Bageant claims that the Democrats have forgotten how to do grassroots organising, while the Republicans haven't. A comment I read on Salon said "Democrats don't do it in the right churches" – possibly a certain amount of truth there. Certainly there doesn't seem to be a great deal of grassroots organising by Labour in New Zealand – though please correct me if I'm wrong about that.
He also claims with some justification I think that all the Republicans have to do is say something like "Hillary is a'comin' for your guns." Judging by some of the "discussions" I've had on Salon about this topic I think there is more than some justification to be honest.
His friends are all either high school graduates or non-graduates. They haven't got the time as he puts it, to sort out the truth from the lies. Not that he doesn't condemn them for it. But as he says, when you got a computer it's easier to find the right wing nut job sites than it is the ones that give you the facts. This is certainly true, I'm just reading "Telling Lies about Hitler" – Richard Evans's book about how he picked apart David Irving's bullshit. Just looking at a few things on the web that came up in the book and you find it very difficult to get past the Holocaust denying Hitler approving a whack job websites to find real information.

Guerilla Surgeon said...

"the problem is that the definition you make is not necessarily what anyone else would make so you are correct for yourself but don't try to pretend that just because you defined it anyone else agrees or has to agree. Left or right depends where you stand and likely if you stand at the extreme then everyone else is further left of right that is really the case."

Agreed. I think this every time you accuse me of being extreme left.

manfred said...

Hi Victor. Great to have you posting again. I'm having trouble finding this out online; if Clinton for example is chosen as nominee (and she wins the presidency in November 2016) will she automatically be nominee for the 2020 election? I thought that whoever was the president was pretty much guaranteed to keep the nomination. Fun times learning about US politics!

Victor said...

Hi Manfred

There's no iron law that says the incumbent has to be the candidate four years later.

As you know, Reagan ran unsuccessfully against Ford in 1976 and Ted Kennedy against Carter in 1980. Neither was thought to be acting in total defiance of the rules, although many in their respective parties thought they were letting the side down.

But, personally, I doubt that Hillary will want to do more than a four year stint. She's not got the stamina she used to have (which is reportedly why she gave up the State Department after Obama's first term). I suspect that crashing the "glass ceiling" and being the first woman in the top slot will be enough for her.

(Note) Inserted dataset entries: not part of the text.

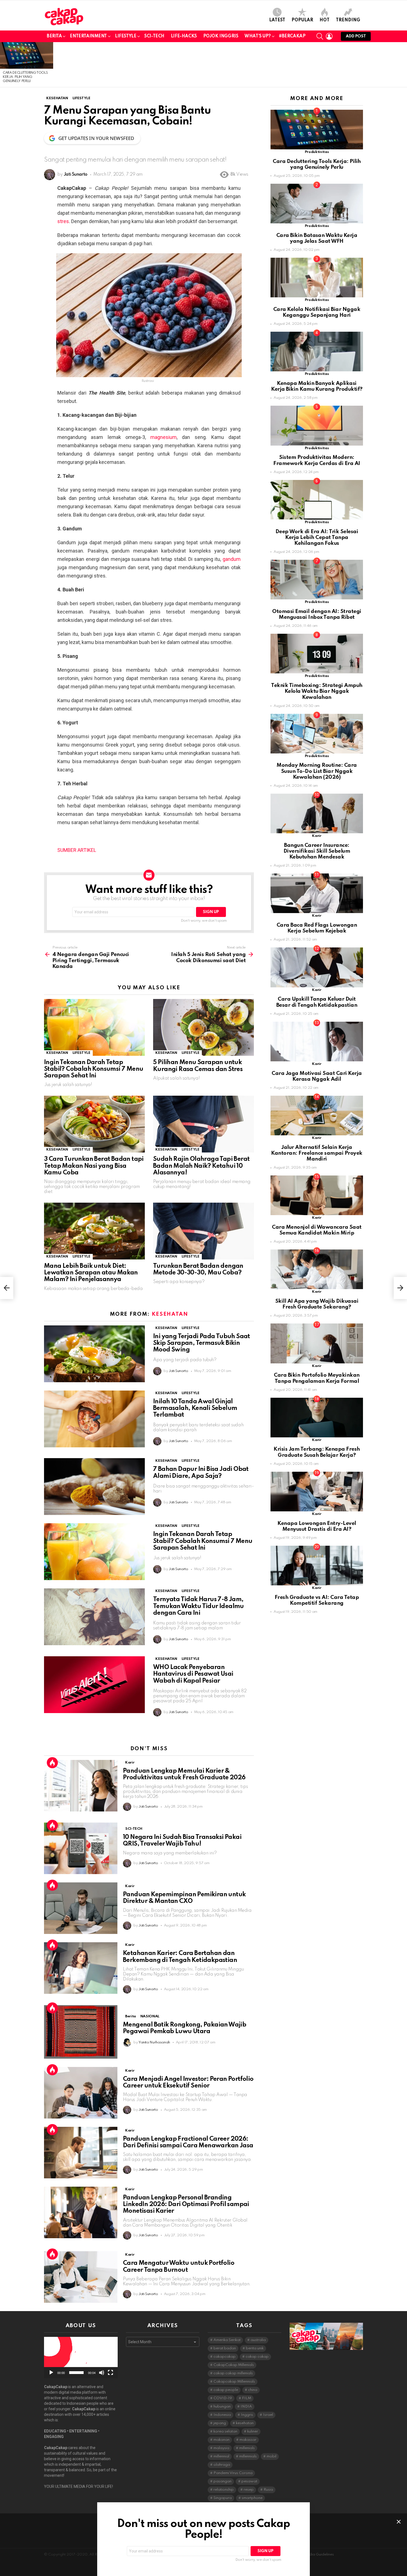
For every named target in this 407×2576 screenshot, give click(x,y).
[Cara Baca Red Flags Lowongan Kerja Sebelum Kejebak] (317, 893)
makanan (221, 2440)
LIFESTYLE (125, 36)
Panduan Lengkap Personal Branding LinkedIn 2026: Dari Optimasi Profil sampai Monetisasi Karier (186, 2204)
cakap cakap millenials (233, 2373)
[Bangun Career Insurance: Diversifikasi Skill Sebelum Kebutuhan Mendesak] (317, 813)
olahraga (221, 2465)
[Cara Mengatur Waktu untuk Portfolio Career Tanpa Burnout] (80, 2277)
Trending (348, 20)
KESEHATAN (57, 1053)
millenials (247, 2448)
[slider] (76, 2372)
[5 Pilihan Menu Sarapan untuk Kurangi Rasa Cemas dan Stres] (203, 1027)
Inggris (247, 2415)
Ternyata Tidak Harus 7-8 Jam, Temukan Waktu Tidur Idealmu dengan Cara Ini (198, 1606)
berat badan (224, 2348)
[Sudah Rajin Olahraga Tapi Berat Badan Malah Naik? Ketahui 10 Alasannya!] (203, 1124)
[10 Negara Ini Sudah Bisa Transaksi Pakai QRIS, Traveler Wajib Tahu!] (80, 1848)
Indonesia (222, 2415)
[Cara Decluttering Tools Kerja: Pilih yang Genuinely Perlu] (26, 55)
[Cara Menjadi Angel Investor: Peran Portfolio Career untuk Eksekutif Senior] (80, 2092)
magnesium (163, 437)
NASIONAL (149, 2016)
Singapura (222, 2498)
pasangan (222, 2481)
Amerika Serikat (227, 2340)
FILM (246, 2398)
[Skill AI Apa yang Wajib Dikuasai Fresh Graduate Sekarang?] (317, 1269)
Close (398, 2521)
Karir (129, 1762)
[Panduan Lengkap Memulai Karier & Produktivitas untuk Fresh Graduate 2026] (80, 1785)
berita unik (255, 2348)
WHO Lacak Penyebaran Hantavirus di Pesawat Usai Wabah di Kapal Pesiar (193, 1674)
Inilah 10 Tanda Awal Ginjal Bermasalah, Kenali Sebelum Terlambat (195, 1408)
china (252, 2390)
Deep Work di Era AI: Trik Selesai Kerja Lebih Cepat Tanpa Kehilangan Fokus (316, 537)
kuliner (252, 2431)
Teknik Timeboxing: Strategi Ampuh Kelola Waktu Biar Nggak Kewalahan (316, 691)
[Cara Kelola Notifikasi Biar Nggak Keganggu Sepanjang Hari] (317, 277)
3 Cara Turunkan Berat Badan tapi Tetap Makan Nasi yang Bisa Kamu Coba (94, 1165)
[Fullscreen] (110, 2372)
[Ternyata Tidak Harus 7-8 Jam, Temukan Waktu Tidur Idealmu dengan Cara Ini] (94, 1616)
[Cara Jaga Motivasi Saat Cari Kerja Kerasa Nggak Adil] (317, 1041)
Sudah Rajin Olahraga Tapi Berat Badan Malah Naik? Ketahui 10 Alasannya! (201, 1165)
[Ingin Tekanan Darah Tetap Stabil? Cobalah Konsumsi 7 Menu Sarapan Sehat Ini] (94, 1027)
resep (249, 2489)
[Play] (51, 2372)
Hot (324, 20)
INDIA (246, 2406)
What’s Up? (257, 36)
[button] (81, 2358)
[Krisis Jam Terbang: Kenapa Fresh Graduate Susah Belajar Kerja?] (317, 1417)
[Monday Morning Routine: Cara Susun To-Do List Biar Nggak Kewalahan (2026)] (317, 733)
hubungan (222, 2406)
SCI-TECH (154, 36)
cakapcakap (224, 2356)
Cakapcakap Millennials (234, 2381)
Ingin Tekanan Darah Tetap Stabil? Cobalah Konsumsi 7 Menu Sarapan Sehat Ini (93, 1069)
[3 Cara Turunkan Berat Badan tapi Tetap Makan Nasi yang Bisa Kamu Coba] (94, 1124)
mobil (271, 2456)
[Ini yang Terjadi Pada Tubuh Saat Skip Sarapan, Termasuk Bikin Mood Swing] (94, 1353)
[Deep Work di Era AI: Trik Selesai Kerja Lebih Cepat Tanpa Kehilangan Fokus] (317, 500)
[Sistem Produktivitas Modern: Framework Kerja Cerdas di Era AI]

Yup, US politics are fascinating. Presidential elections are, to my mind, the greatest show on earth, apart from the FIFA World Cup.

Anonymous said...

"The *establishment* composed of journos, BS-Vending talking heads with well-formulated verbs, bureaucrato-cronies, lobbyists-in training, New Yorker-reading semi-intellectuals, image-conscious empty suits, Washington rent-seekers and other "well thinking" members of the vocal elites are not getting the point about what is happening and the sterility of their arguments."

"People are not voting for Trump (or Sanders). People are just voting, finally, to destroy the establishment.

manfred said...

Thanks Victor. Victorpedia never lets one down!

Victor said...

Nah! I didn't foresee Leicester City's weird triumph OR Trump getting this far. So what do i know?

manfred said...

Measured centre-left politics is useful 95% of the time. The unforseeable I leave to Chris!

jh said...

When Trump calls Mexicans "rapists", he is being sloppy (obviously some are good people trying to escape poverty). However, he is send a message fairly and squarely to the section of US who are held in contempt by liberals with a superiority complex. He is unequivocally drawing a line. Amongst the working classes migrants are seen at a basic (animal?) level as competition for resources.
Take NZ and the continual copious praise heeped on "our migrants" (prize bantims) by elites and media. Just this morning Paul Henry and Maggie Barry (a National robot) declared nothing to see over allegations of an ethnic property by up.